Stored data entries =
══════════════════════════════

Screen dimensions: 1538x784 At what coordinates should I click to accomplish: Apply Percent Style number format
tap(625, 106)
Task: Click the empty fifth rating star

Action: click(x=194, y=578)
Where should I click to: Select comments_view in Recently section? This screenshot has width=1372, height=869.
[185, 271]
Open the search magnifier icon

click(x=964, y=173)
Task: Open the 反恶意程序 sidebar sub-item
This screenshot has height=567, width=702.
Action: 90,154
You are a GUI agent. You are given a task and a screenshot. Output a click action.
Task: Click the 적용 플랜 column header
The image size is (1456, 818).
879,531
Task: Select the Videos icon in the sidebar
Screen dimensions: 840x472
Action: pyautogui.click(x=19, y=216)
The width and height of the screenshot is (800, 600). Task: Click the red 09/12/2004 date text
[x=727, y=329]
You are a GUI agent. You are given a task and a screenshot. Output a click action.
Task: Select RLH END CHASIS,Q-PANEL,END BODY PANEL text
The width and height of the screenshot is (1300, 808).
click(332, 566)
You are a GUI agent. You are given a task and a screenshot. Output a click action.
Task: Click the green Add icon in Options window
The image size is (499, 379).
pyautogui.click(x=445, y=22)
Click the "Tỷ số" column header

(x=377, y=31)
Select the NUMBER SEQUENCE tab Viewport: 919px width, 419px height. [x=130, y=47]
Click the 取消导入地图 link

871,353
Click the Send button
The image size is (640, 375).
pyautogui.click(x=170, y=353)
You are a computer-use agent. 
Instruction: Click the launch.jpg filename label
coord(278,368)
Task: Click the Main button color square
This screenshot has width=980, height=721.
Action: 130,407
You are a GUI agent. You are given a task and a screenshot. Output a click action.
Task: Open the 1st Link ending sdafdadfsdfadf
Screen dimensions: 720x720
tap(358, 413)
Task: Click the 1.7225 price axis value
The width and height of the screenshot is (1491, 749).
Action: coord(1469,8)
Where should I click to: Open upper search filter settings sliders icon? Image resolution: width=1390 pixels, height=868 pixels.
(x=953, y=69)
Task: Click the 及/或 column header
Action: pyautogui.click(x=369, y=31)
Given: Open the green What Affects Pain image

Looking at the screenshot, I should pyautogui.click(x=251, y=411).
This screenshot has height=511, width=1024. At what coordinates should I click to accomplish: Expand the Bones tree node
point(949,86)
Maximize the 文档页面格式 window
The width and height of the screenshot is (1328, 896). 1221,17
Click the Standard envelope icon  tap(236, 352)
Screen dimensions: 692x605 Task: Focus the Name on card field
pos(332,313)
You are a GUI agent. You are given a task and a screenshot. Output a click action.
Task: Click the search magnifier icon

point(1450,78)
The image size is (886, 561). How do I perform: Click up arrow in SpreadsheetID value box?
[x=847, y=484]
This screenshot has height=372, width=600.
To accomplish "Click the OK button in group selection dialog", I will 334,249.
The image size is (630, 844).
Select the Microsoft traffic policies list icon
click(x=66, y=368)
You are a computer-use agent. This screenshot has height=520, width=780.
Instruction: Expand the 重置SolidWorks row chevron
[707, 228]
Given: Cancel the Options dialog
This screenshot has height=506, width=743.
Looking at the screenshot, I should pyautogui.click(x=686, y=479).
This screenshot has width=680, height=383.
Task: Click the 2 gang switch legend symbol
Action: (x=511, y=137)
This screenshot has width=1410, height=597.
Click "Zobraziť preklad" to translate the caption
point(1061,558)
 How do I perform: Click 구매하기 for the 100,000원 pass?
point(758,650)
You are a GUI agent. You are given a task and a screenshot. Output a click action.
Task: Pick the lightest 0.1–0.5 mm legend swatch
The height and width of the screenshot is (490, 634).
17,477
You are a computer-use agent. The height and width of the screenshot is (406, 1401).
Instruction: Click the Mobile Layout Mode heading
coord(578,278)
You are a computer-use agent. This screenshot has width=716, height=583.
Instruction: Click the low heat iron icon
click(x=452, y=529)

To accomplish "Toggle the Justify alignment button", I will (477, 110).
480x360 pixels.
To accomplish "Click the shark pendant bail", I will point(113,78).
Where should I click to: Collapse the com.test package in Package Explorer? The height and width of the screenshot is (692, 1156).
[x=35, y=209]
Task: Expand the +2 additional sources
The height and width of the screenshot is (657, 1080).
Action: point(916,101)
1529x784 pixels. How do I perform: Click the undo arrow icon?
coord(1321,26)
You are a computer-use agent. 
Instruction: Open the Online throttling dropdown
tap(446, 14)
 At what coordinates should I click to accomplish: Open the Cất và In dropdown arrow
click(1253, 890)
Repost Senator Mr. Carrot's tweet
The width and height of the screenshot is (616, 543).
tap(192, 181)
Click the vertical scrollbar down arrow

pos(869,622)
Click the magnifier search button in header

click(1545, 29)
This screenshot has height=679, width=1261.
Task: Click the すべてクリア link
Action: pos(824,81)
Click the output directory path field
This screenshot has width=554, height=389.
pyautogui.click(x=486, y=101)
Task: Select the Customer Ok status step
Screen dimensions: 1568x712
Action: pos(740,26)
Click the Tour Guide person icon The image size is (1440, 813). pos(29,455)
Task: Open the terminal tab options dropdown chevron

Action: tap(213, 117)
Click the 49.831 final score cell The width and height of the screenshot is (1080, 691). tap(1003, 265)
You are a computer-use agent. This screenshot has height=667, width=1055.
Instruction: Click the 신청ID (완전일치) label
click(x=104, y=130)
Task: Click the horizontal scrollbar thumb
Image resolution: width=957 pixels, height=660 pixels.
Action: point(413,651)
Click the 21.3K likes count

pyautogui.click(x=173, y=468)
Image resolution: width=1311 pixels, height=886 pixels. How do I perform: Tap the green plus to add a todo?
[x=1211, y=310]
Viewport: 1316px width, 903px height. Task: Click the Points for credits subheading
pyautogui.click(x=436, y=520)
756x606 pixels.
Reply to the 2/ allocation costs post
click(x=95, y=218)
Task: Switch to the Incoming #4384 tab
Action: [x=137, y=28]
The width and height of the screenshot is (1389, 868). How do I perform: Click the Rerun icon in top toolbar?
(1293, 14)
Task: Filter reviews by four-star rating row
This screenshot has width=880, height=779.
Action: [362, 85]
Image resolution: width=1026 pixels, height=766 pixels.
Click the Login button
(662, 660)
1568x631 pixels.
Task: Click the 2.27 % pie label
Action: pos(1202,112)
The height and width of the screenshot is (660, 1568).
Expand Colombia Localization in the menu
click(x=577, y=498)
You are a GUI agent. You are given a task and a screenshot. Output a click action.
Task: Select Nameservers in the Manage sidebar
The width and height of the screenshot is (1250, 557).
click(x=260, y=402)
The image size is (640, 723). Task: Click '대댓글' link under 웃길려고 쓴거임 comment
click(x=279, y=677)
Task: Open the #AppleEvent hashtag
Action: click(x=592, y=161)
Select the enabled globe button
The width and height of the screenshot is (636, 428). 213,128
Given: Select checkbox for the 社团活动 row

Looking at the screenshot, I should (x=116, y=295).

══════════════════════════════

The task = If a line above contains the word "computer", list it.

Task solution =
You are a computer-use agent. 
You are a computer-use agent. This screenshot has height=520, width=780.
You are a computer-use agent. The height and width of the screenshot is (406, 1401).
You are a computer-use agent. This screenshot has width=716, height=583.
You are a computer-use agent. 
You are a computer-use agent. This screenshot has height=667, width=1055.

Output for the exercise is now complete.